This film doesn’t seem to have a story. Which is strange, because it definitely has a plotline.
Chinese business professor Damien is asked by his partner, Iva, to help out a friend of hers who is about to be deported. Damien’s father is a senior member of the French Council of State, and everyone assumes that Damien will be able to persuade him to help. But Sebastien is an absent man at the best of times, and trying to get his father to sit down and talk through the case is practically impossible.

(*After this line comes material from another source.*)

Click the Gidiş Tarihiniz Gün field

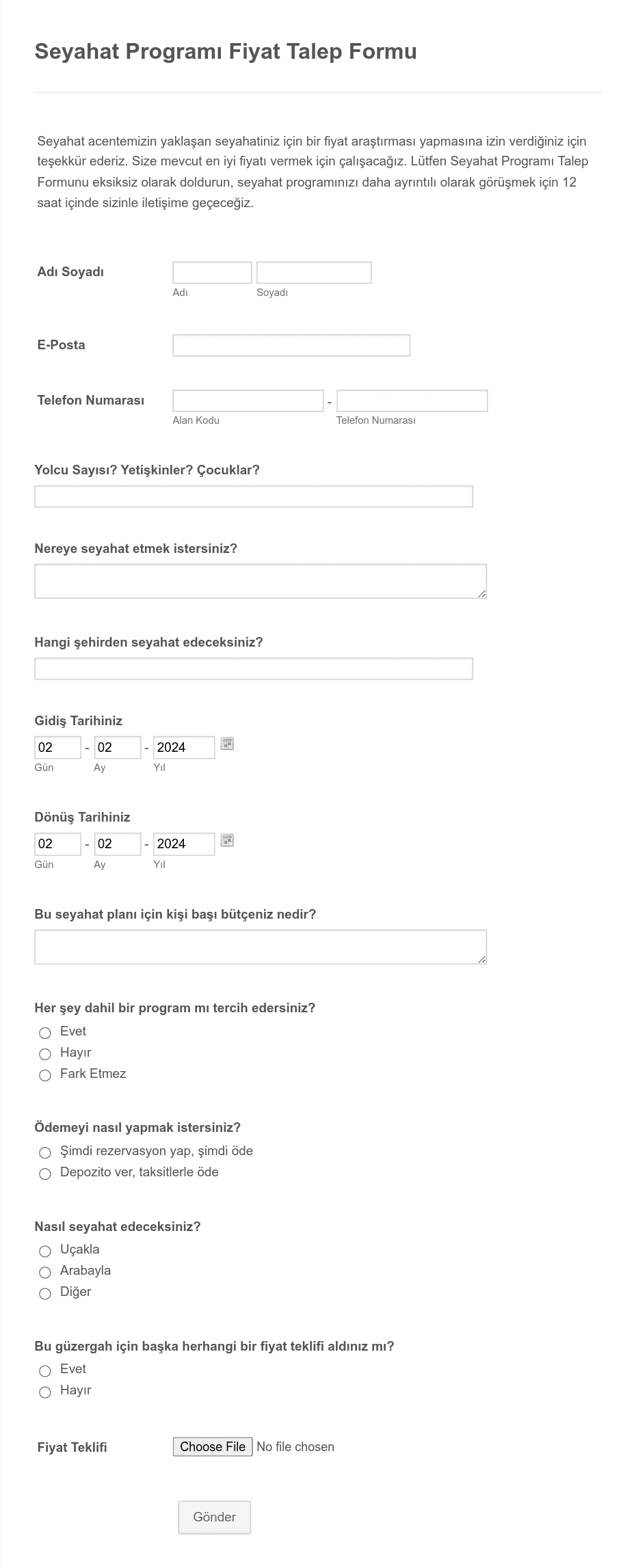pos(57,747)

In the meantime, Damien’s home life is unravelling. He’s fairly sure his partner is cheating on him, and their son Noé’s apathy towards his mother is gradually developing into full-blown hatred. The only positive points in his day-to-day life are the moments he spends talking to Aurore, a woman who frequents his favourite bookshop and who he sometimes bumps into on the street.

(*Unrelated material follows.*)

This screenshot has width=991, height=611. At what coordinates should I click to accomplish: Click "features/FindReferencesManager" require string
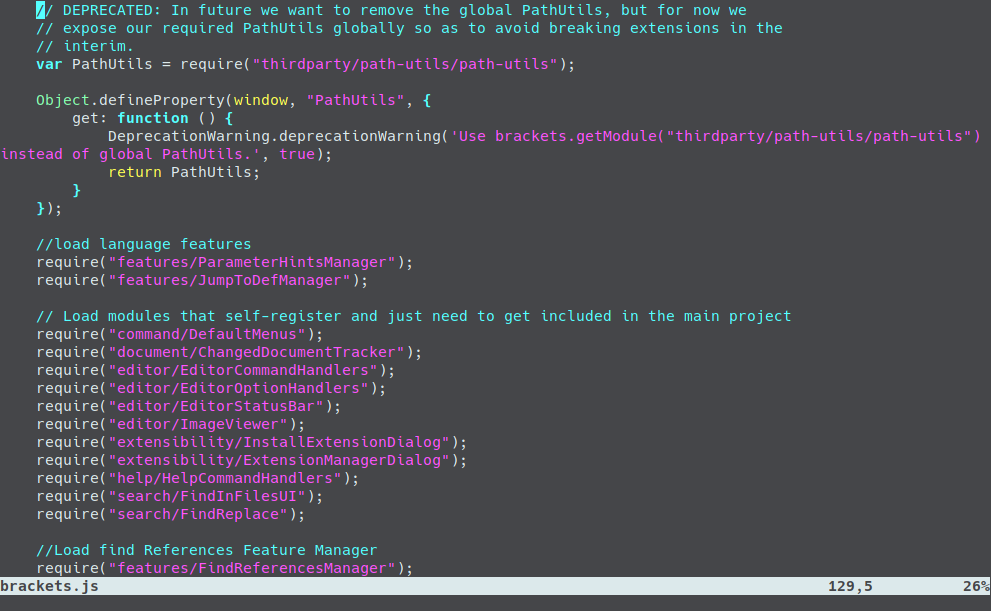click(x=255, y=568)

Along the way, Damien finds out things about his life that turn his world upside-down. He doesn’t know who to trust and his personal identity is brought into question.
It’s not a bad movie. It was entertaining enough, and at no point did I find myself thinking “I’m bored, I want to turn this off.” But when the credits started rolling at the end, I somehow didn’t feel like I’d experienced a story unravelling in front of my eyes. I felt more like I’d seen an extended version of that first part of most movies where you’re not really sure who the characters are.
It was a reasonable film, and I wouldn’t run screaming from anyone who suggests watching it, but I wouldn’t go and hunt it down either.